Your instructions:
Please filter the entries and return only the lines that include "each".
______________________________
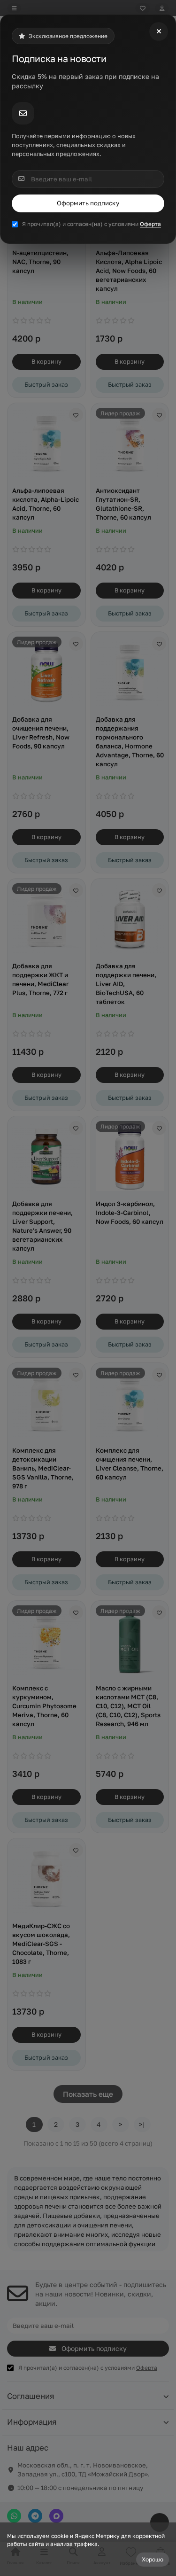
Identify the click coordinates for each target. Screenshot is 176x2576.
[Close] (158, 31)
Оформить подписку (88, 203)
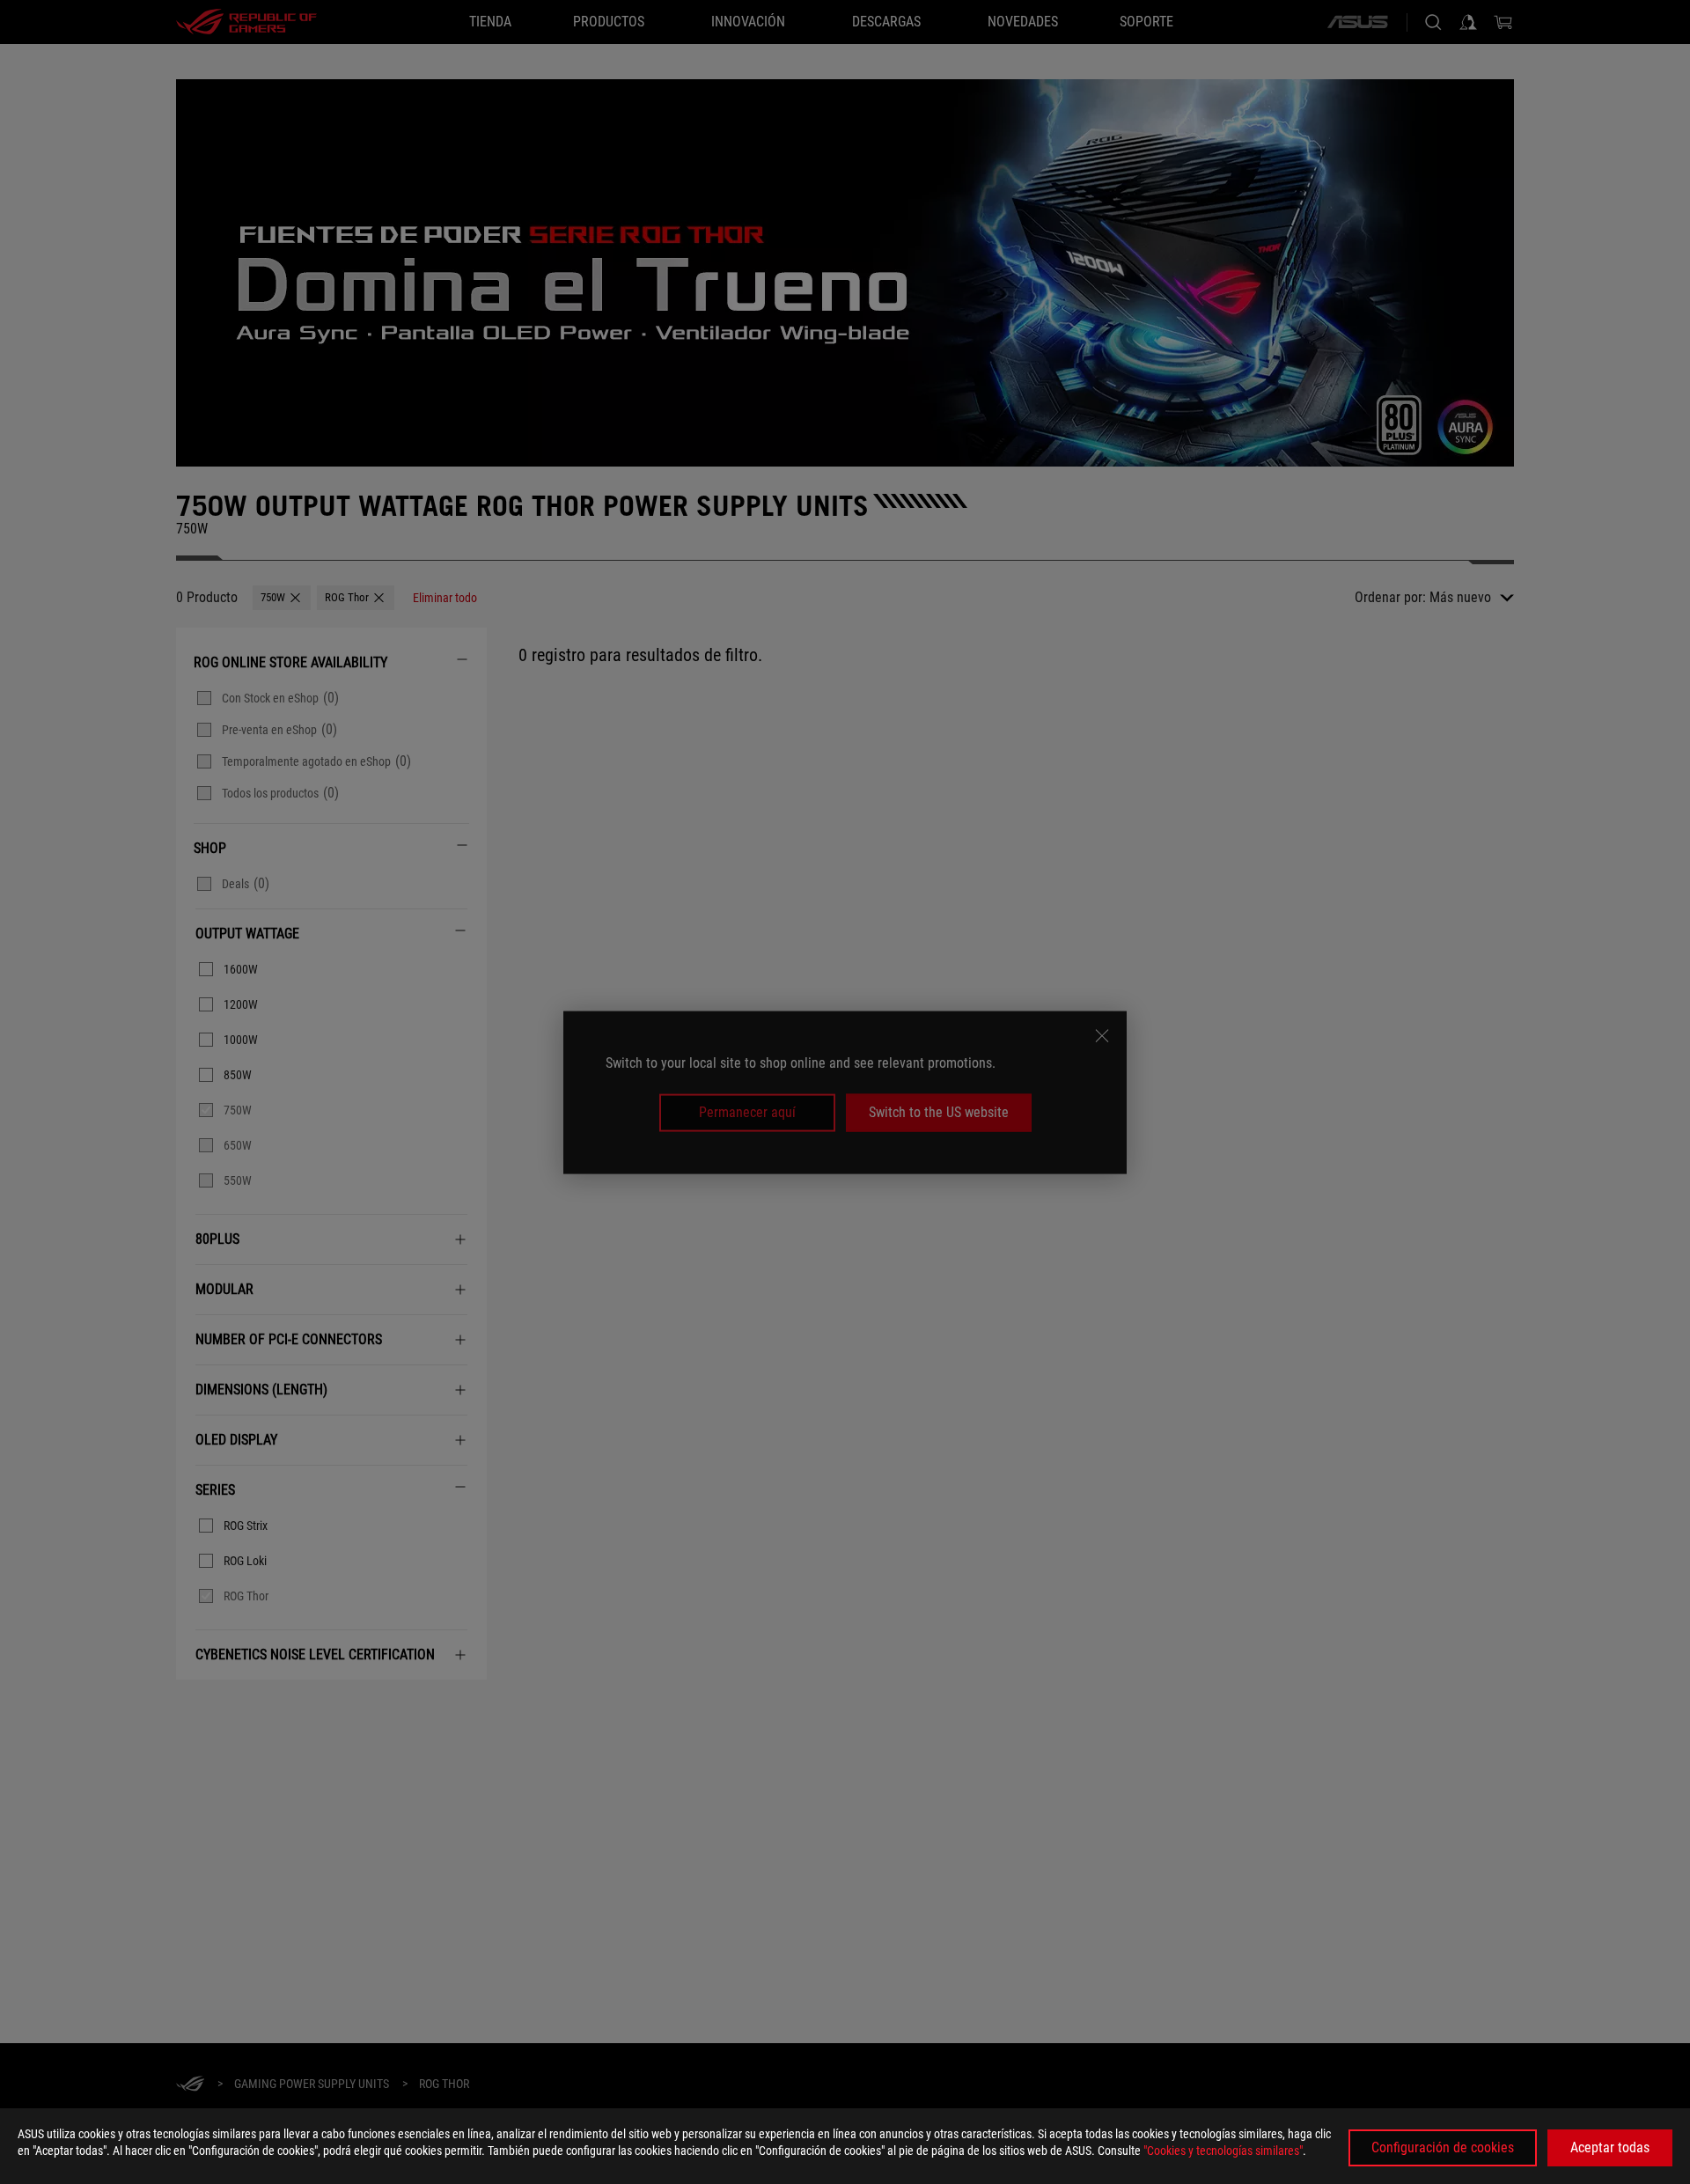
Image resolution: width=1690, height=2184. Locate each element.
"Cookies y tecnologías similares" (1223, 2151)
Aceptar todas (1610, 2147)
______________________________
Exercise result:
Identify the click coordinates for each target. Screenshot is 176x2576.
Image resolution: width=1690, height=2184. Locate each element.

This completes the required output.